Depuis 2025, les États-Unis ont engagé un tournant économique assumé sous la bannière « America First ». L’administration Trump privilégie désormais la souveraineté économique, la relocalisation industrielle et la sécurité nationale, rompant avec plusieurs décennies de mondialisation fondée sur les chaînes de valeur internationales et les alliances multilatérales.
La politique commerciale américaine s’est durcie, avec l’instauration de droits de douane réciproques utilisés comme outils de pression. Leurs effets sont déjà visibles : redéploiement des capitaux vers les États-Unis et remise en cause des règles du commerce international.
L’énergie constitue un pilier central de cette stratégie. Le retrait de l’Accord de Paris, l’accélération des permis pour le pétrole, le gaz et le nucléaire traduisent une priorité donnée à l’énergie bon marché comme moteur de compétitivité.
L’intelligence artificielle est devenue un enjeu stratégique majeur.

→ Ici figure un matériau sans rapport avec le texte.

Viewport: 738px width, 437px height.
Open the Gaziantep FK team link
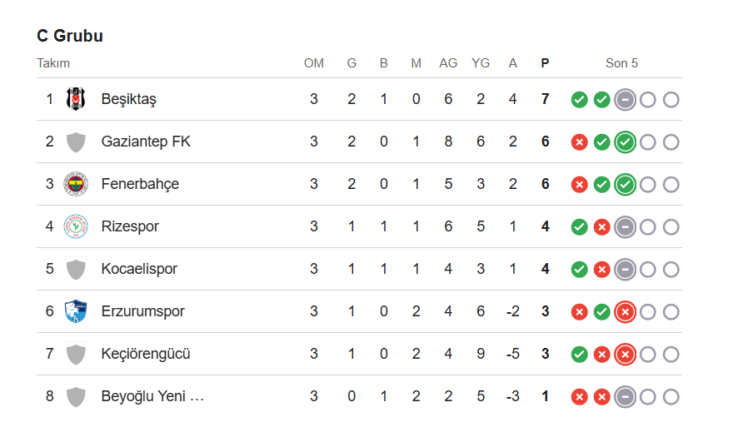146,142
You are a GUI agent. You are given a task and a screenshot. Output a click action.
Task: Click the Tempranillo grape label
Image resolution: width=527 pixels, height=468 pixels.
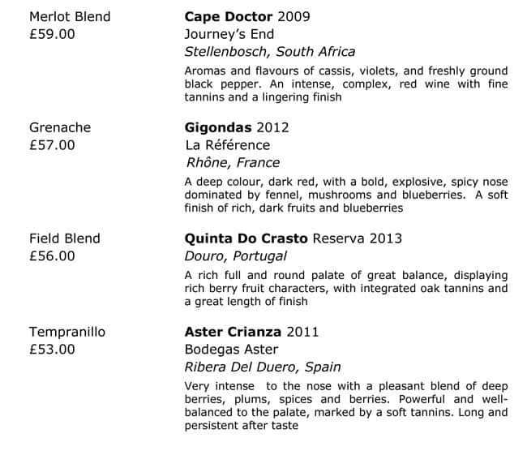[67, 332]
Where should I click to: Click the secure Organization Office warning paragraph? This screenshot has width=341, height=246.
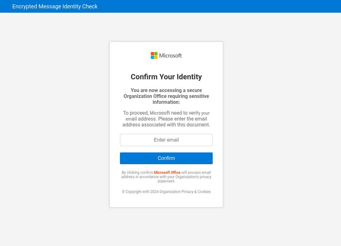[x=166, y=96]
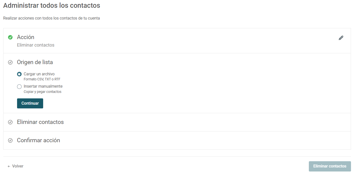The image size is (353, 173).
Task: Click the Cargar un archivo label
Action: pos(39,74)
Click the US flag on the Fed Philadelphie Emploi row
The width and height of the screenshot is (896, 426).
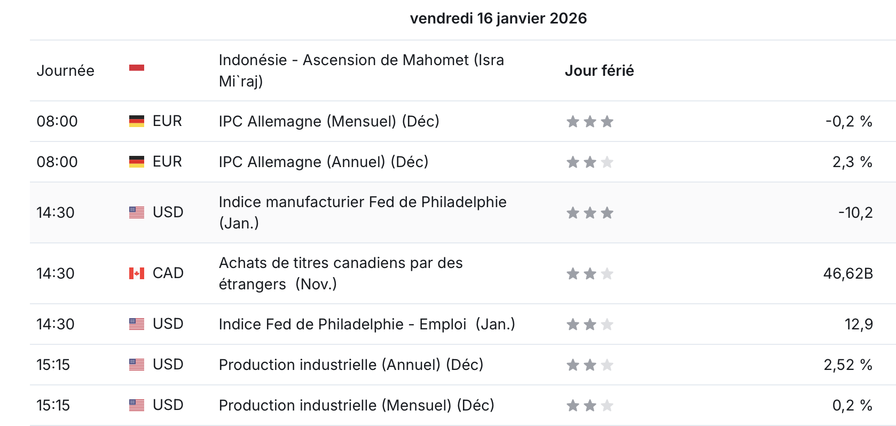pos(137,324)
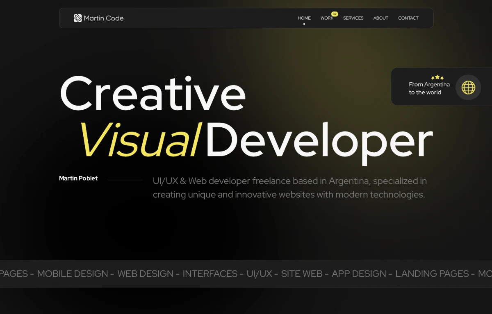Click the Martin Code brand name

point(103,18)
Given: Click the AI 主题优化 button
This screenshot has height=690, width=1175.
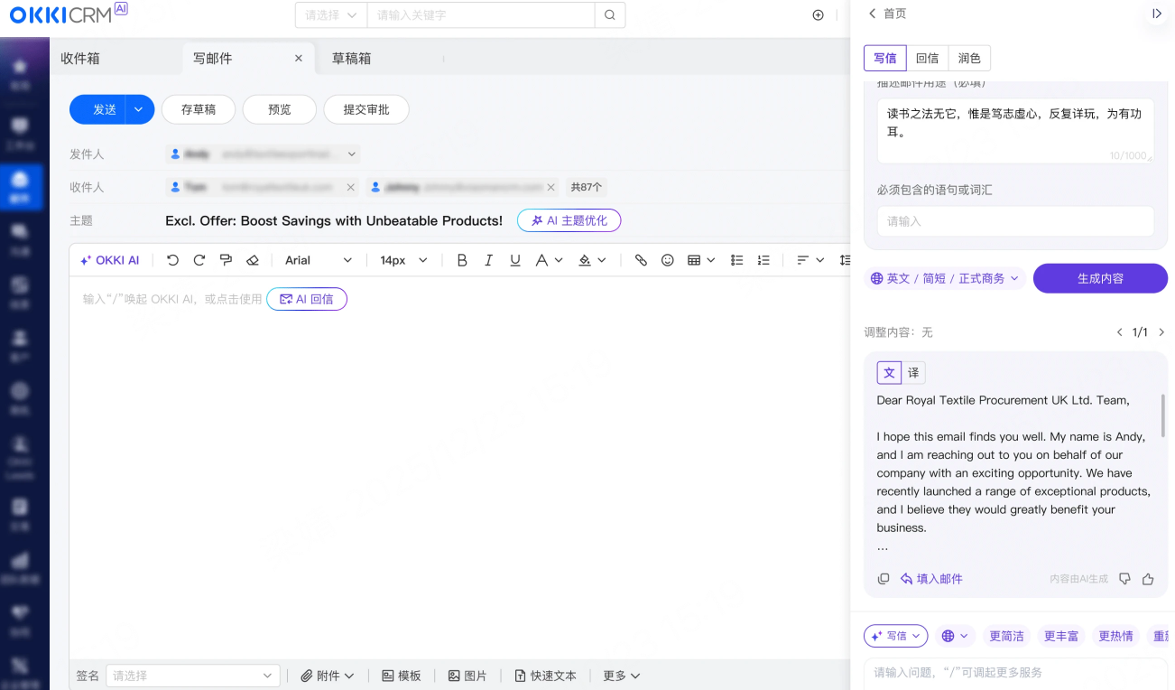Looking at the screenshot, I should (x=569, y=220).
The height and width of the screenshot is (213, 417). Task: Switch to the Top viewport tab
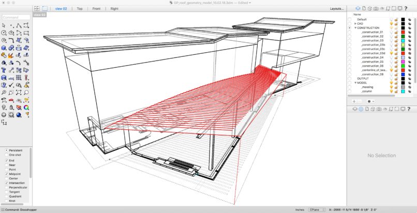coord(79,9)
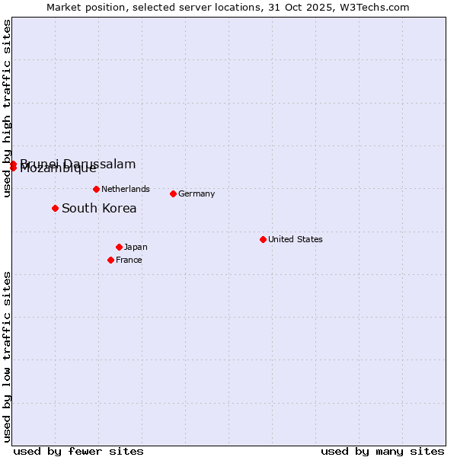
Task: Select the red South Korea marker
Action: (x=55, y=208)
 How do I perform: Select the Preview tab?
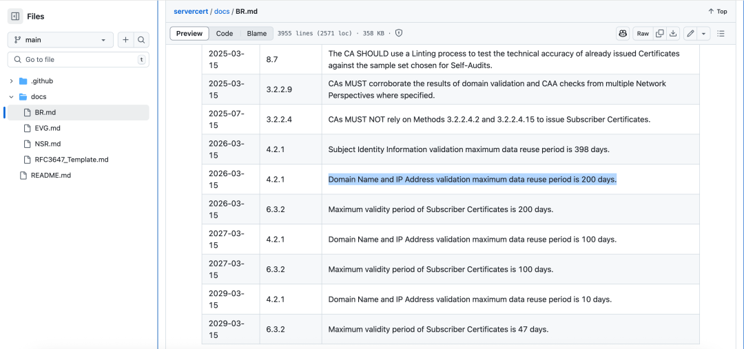point(189,33)
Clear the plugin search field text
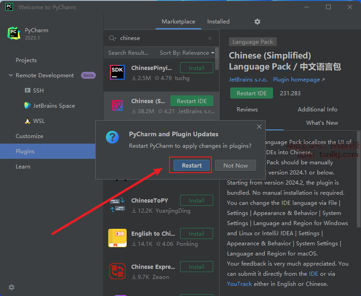Image resolution: width=361 pixels, height=296 pixels. pyautogui.click(x=210, y=38)
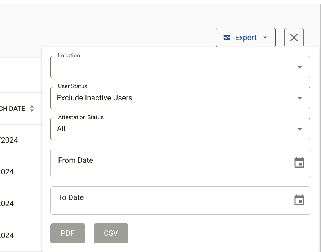Open User Status dropdown
The height and width of the screenshot is (252, 321).
(x=180, y=98)
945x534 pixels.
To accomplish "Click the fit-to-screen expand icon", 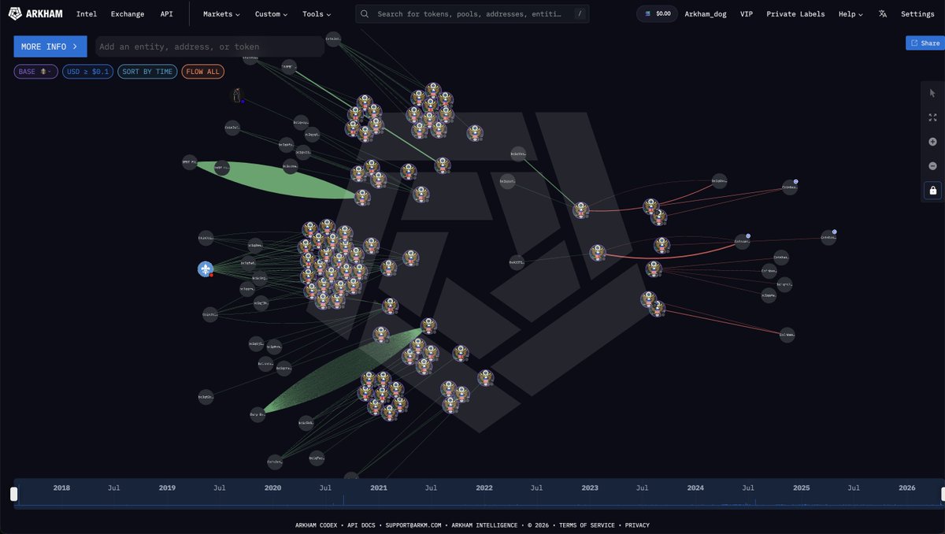I will pyautogui.click(x=932, y=117).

Les semi-conducteurs, les supercalculateurs, les minéraux critiques et les batteries sont désormais considérés comme relevant de la sécurité nationale.
Pour la Caraïbe et les Outre-mer français, ce basculement n’est pas neutre. La priorité américaine donnée à la relocalisation pourrait redessiner certaines chaînes d’approvisionnement, tout en renforçant les déséquilibres existants.
Dans ce contexte, comprendre les priorités stratégiques américaines devient indispensable pour toute réflexion sur le développement, la dépendance énergétique et l’insertion régionale des territoires caribéens.